Grade II astrocytoma. Left, Fluid-attenuated inversion recovery (FLAIR) image demonstrates an area of increased signal intensity in the parietooccipital region. Right, Perfusion MRI demonstrates decreased relative cerebral blood volume (rCBV), consistent with a low-grade neoplasm. The final pathologic diagnosis was a grade II astrocytoma.
Grade III astrocytoma in a 33-year-old woman. Top row (left to right), Axial nonenhanced and contrast-enhanced T1-weighted, proton density–weighted, and fluid-attenuated inversion recovery (FLAIR) MRIs. Bottom row (left to right), Sagittal nonenhanced and contrast-enhanced T1-weighted MRIs, axial diffusion-weighted images, and axial apparent diffusion coefficient (ADC) map. T1-weighted images demonstrate a well-defined area of mixed signal intensity in the right parietal lobe extending to the corpus callosum with adjacent vasogenic edema. Mixed areas represent hemorrhage. Contrast-enhanced images show minimal enhancement of the lesion. Also appreciated is dural enhancement secondary to previous intervention.
Grade III astrocytoma in a 71-year-old man. Top row (left to right), Axial nonenhanced and contrast-enhanced T1-weighted, proton density–weighted, and fluid-attenuated inversion recovery (FLAIR) MRIs. Bottom row (left to right), Sagittal nonenhanced and contrast-enhanced T1-weighted MRIs, axial diffusion-weighted images, and axial apparent diffusion coefficient (ADC) map. Images show a cystic, well-defined lesion in the left parietal region with surrounding vasogenic edema and a thick rim enhancement on enhanced images. Diffusion and ADC images shows no evidence of acute restriction.

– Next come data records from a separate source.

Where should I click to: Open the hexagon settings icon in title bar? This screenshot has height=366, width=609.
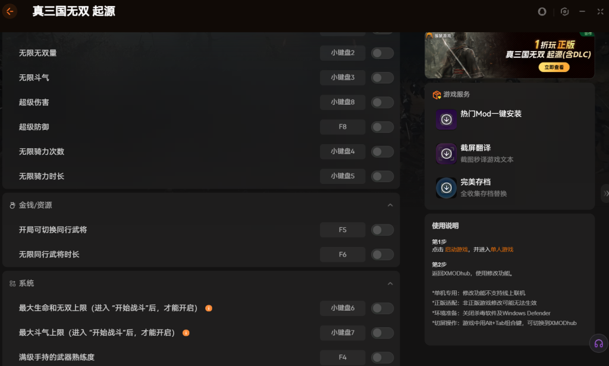pyautogui.click(x=564, y=11)
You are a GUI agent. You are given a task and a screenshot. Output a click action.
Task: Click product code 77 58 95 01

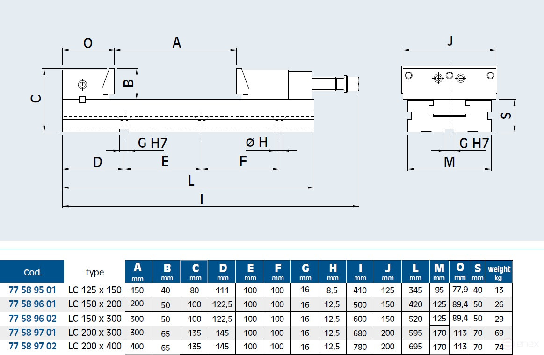coord(32,290)
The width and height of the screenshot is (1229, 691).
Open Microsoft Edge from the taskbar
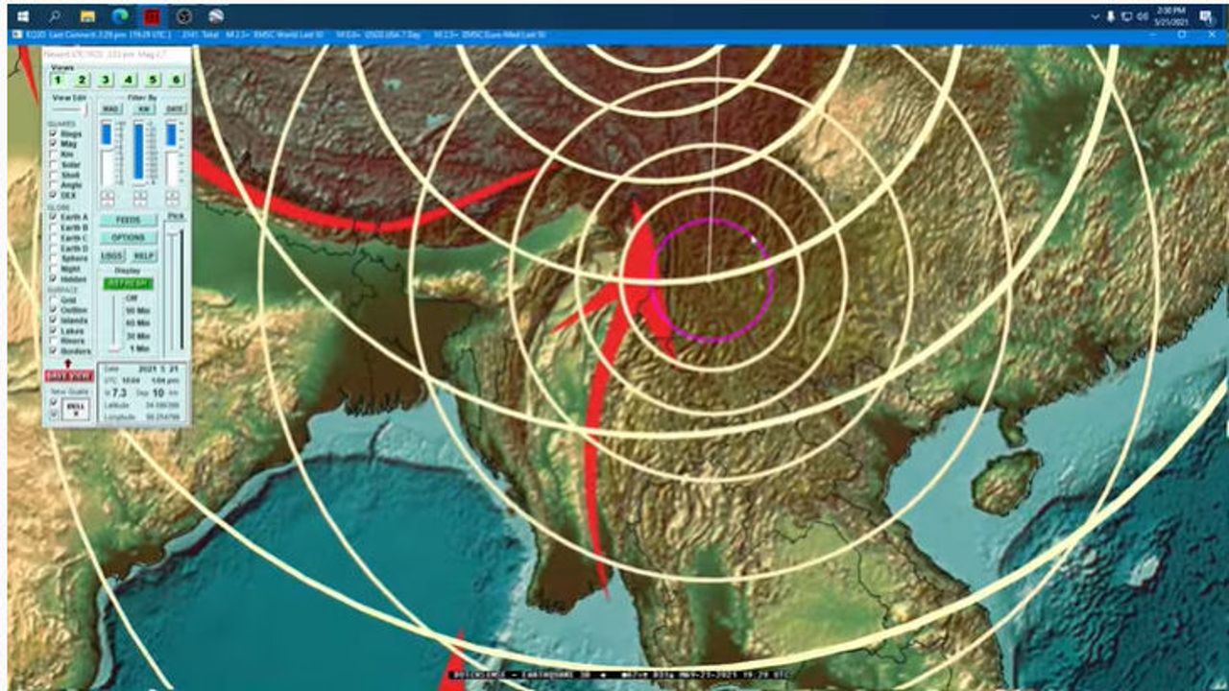pyautogui.click(x=120, y=16)
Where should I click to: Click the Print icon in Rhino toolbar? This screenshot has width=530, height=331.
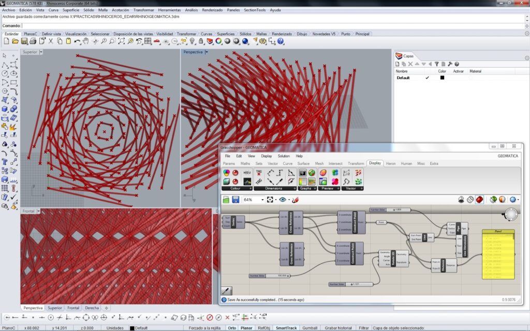click(33, 41)
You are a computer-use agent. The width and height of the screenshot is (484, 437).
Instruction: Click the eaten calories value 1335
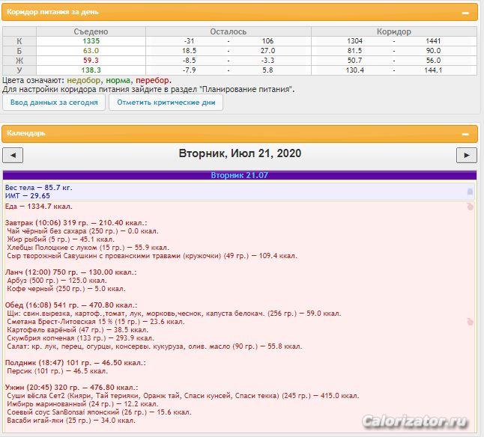click(x=91, y=40)
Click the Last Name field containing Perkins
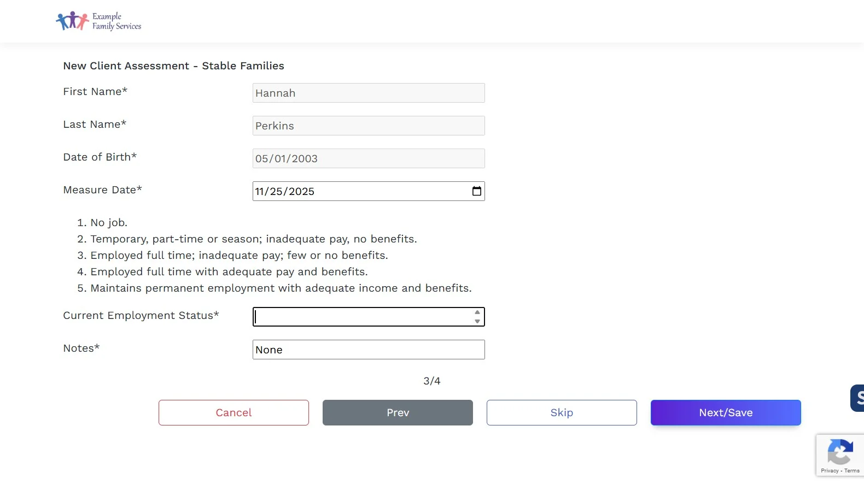This screenshot has height=485, width=864. coord(369,126)
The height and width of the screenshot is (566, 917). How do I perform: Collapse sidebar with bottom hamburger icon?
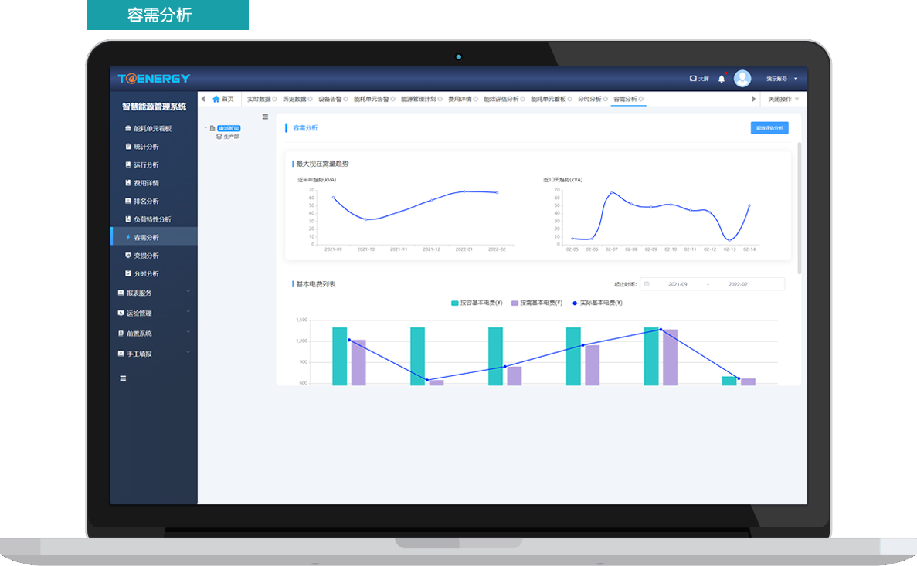(x=123, y=378)
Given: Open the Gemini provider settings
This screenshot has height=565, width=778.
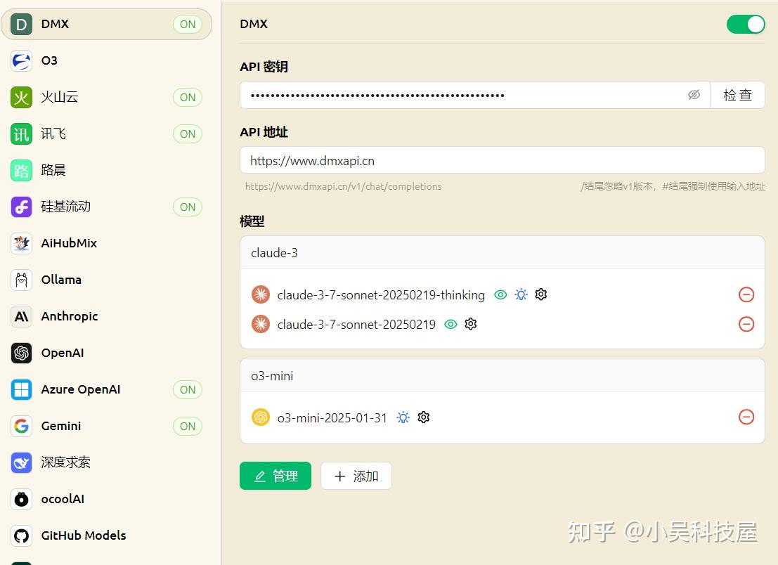Looking at the screenshot, I should tap(60, 426).
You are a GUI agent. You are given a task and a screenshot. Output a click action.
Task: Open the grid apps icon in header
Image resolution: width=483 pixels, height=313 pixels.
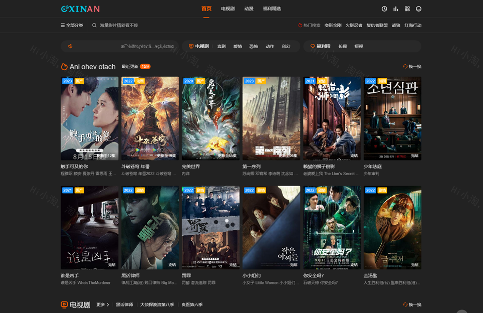[x=407, y=9]
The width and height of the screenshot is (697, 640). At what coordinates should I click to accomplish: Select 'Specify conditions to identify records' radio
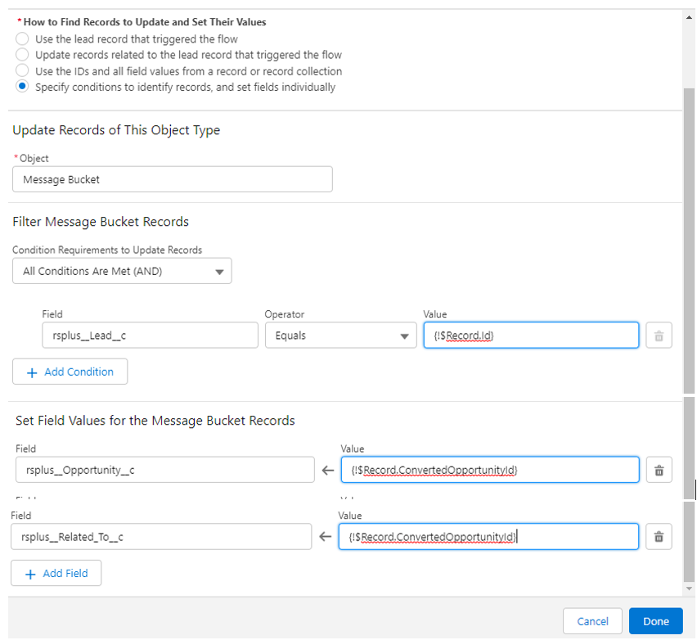pos(23,87)
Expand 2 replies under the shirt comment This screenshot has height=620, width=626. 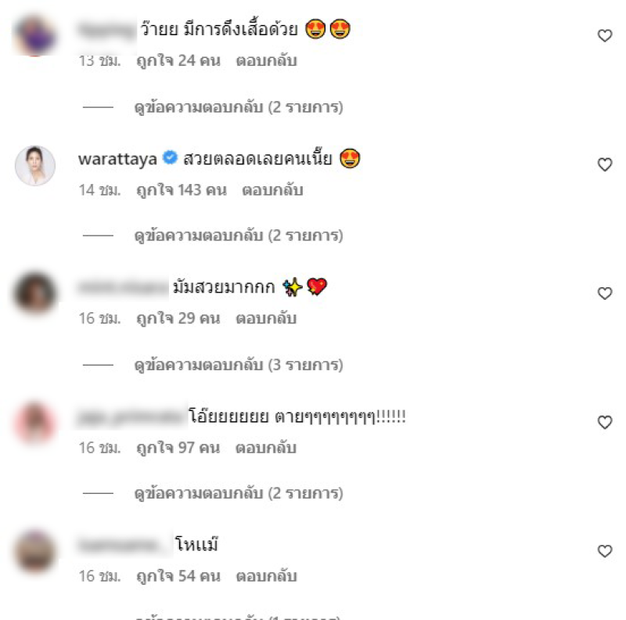[239, 107]
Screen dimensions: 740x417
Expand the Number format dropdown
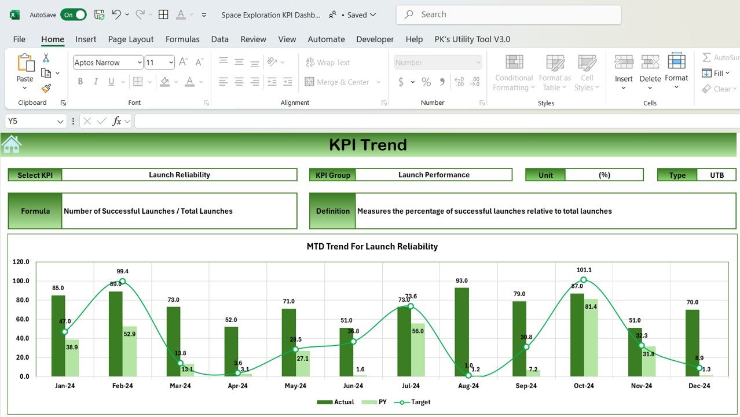pos(478,63)
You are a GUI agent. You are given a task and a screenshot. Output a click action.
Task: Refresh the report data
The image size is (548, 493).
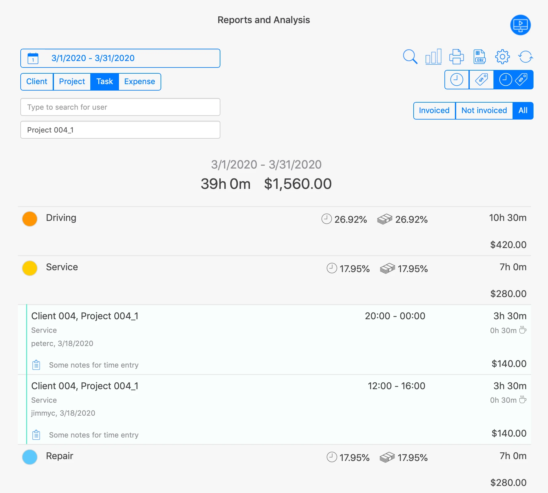[526, 57]

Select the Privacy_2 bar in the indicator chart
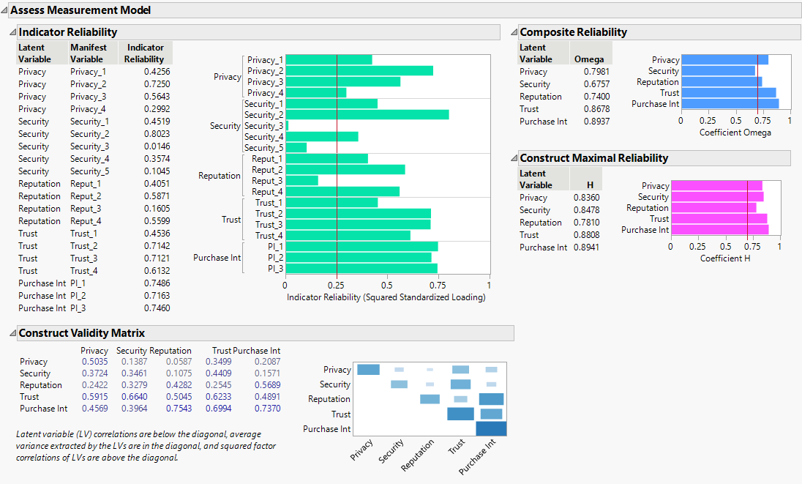359,71
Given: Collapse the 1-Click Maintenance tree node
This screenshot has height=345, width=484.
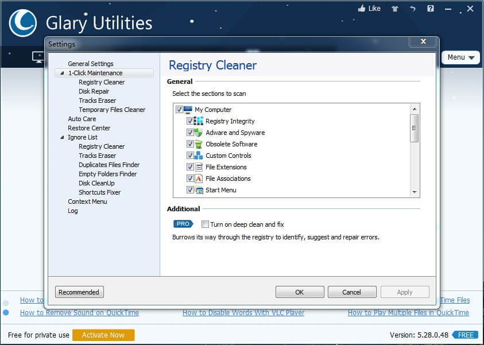Looking at the screenshot, I should [x=62, y=73].
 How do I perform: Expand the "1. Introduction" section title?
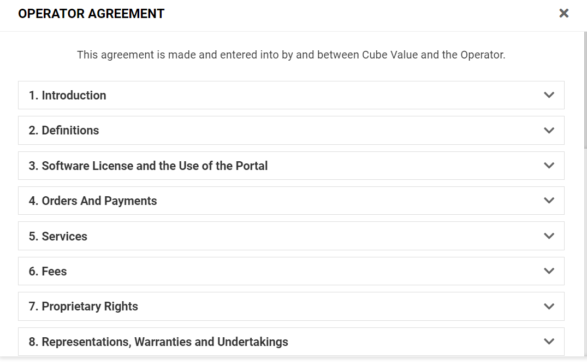point(68,96)
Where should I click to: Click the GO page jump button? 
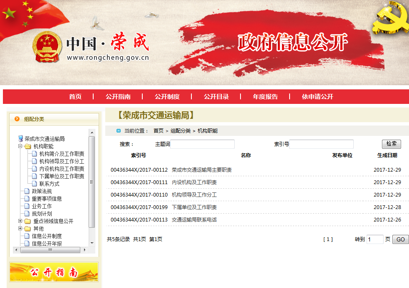(x=400, y=239)
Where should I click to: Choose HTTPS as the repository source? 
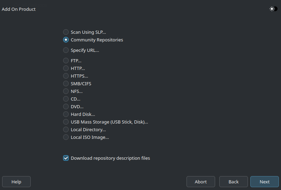66,76
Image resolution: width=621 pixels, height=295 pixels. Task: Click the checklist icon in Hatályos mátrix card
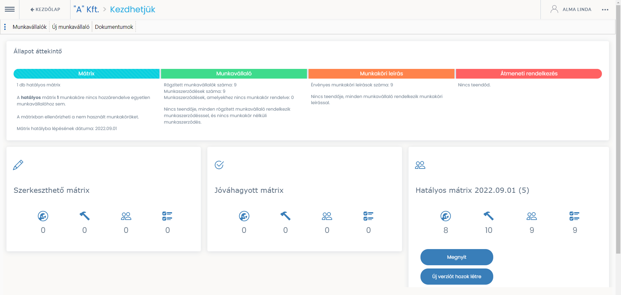coord(574,216)
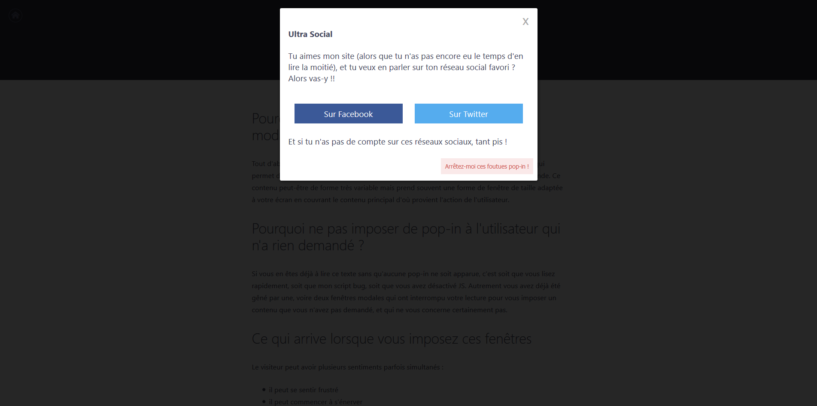Click the partly hidden "Pour..." heading behind the dialog

coord(266,127)
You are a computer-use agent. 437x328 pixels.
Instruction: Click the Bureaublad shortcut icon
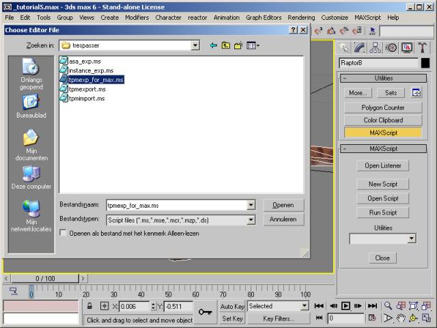(31, 103)
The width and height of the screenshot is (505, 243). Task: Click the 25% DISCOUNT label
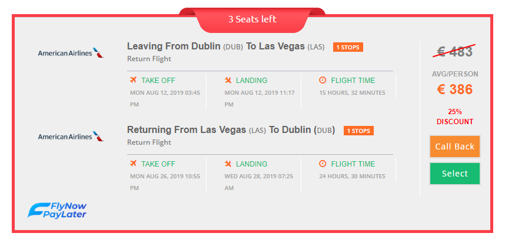pyautogui.click(x=455, y=117)
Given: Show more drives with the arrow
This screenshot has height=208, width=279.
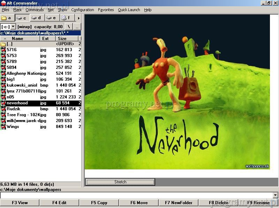Looking at the screenshot, I should click(78, 18).
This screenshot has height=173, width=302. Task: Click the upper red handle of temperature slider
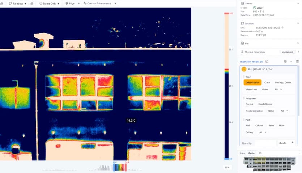227,13
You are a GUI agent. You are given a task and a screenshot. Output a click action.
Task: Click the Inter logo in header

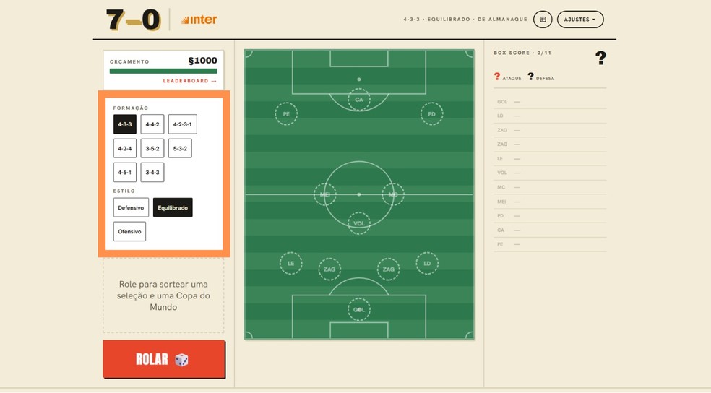[199, 20]
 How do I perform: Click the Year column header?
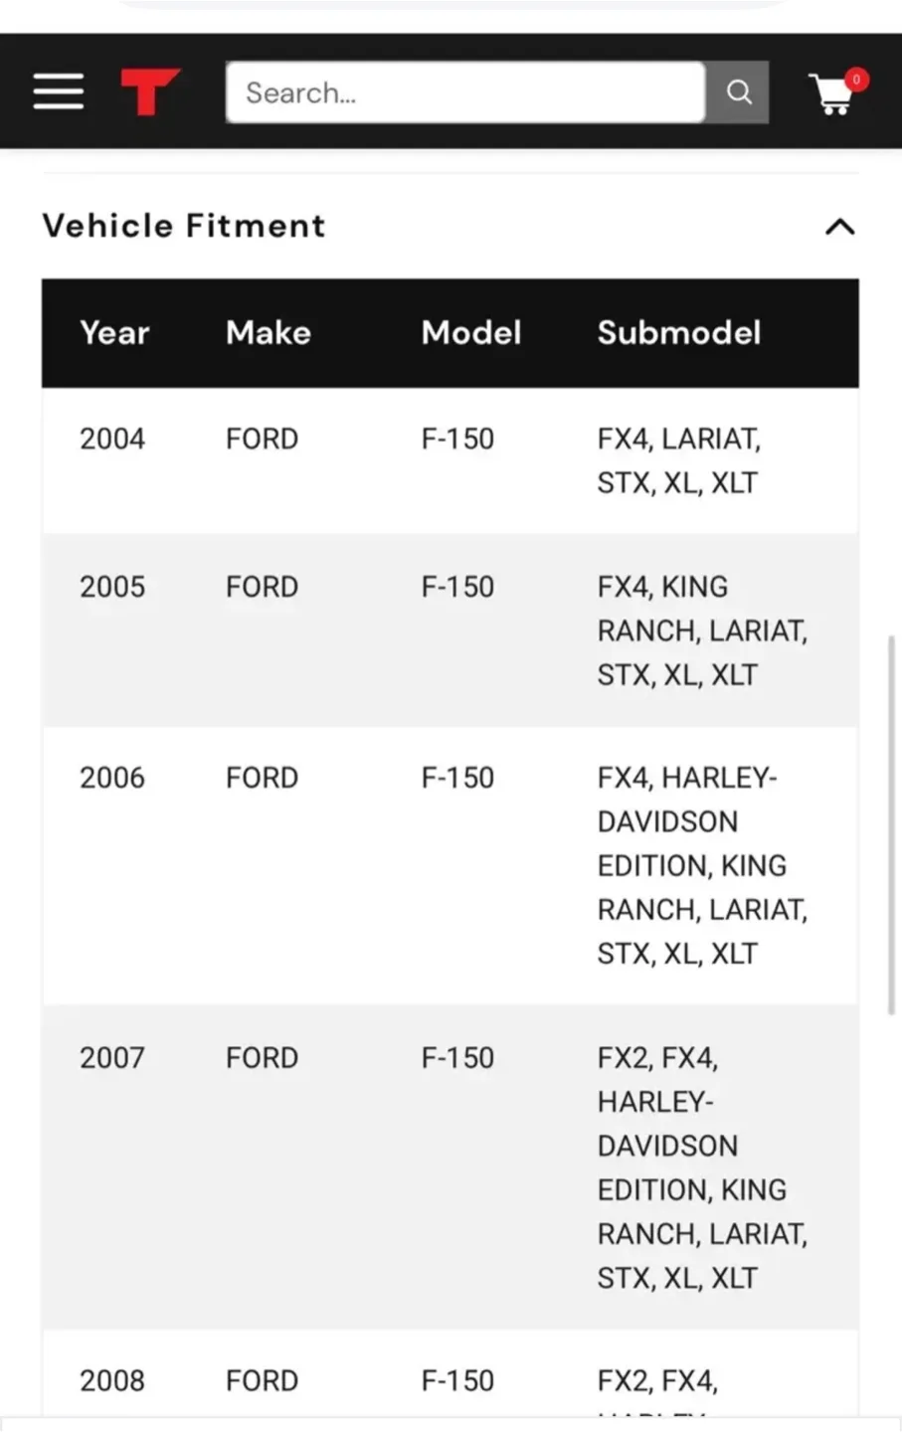click(114, 332)
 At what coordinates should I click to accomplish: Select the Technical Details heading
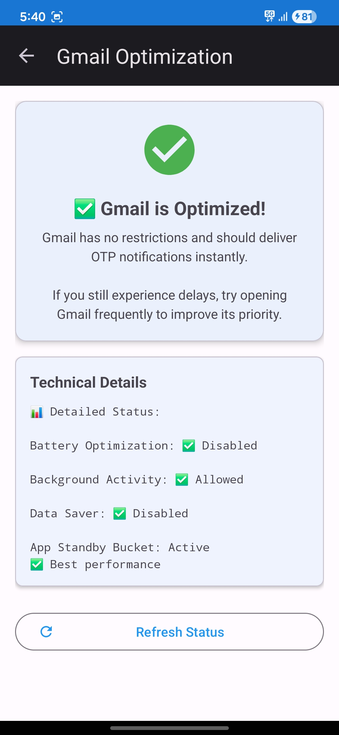point(89,383)
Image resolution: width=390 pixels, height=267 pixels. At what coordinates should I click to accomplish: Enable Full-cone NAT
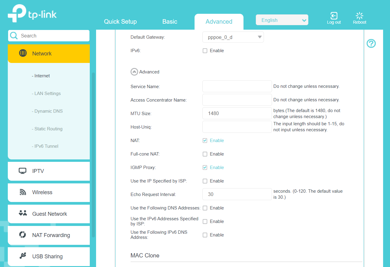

Recent studies
In a study, Bing et al concluded that first-pass perfusion MRI is a quick and useful way to differentiate between pilocytic astrocytomas and hemangioblastomas. They also maintained that the maximum rCBV (rCBVmax), defined as the ratio between the CBVmax in tumor tissue and the CBV in healthy, contralateral white matter, is indicative of the tumor type. Because pilocytic astrocytomas and hemangioblastomas can present the same morphologic characteristics on conventional MRI sequences, the authors studied 11 patients with pilocytic astrocytomas and 8 with hemangioblastomas, who underwent first-pass perfusion MRI to differentiate the tumors.[11]
The investigators found that the difference between the rCBVmax of pilocytic astrocytomas (rCBVmax = 1.19 ± 0.71, range 0.6-3.27) and that of hemangioblastomas (rCBVmax = 9.37 ± 2.37, range 5.38-13) was significant. The first-pass curve crossed the baseline, corresponding to vascular permeability problems in pilocytic astrocytomas and hemangioblastomas.
Nuclear Imaging
Primary brain tumors generally have increased glucose metabolism on [18F]fluorodeoxyglucose (FDG) PET scan studies (see the image below).[12, 13] The degree of metabolic activity is correlated with the grade of the tumor and the patient's prognosis. Low-grade tumors may demonstrate little to no increased uptake, whereas grade IV lesions often have uptake that overshadows that of the gray matter.
A, Image in a patient after resection of a left frontoparietal, high-grade astrocytoma. Positron emission tomography (PET) demonstrates increased activity in this region, consistent with recurrence. B, Image in another patient being evaluated for recurrence of a high-grade astrocytoma. Image shows no abnormally increased activity to suggest recurrence. The heterogeneous nature of grade III or IV lesions is a specific feature for which PET scanning is helpful. Obtaining samples from active areas is of vital importance for accurate grading. PET scanning can be used to guide stereotactic biopsy to obtain a representative sample.
PET scanning has also been used to assess the response to therapy, and it can be used to detect transformation of a low-grade lesion to a high-grade one.[1]
Angiography
Angiography is being used in several ongoing trials to assess the intratumoral treatment of grade III and IV astrocytoma.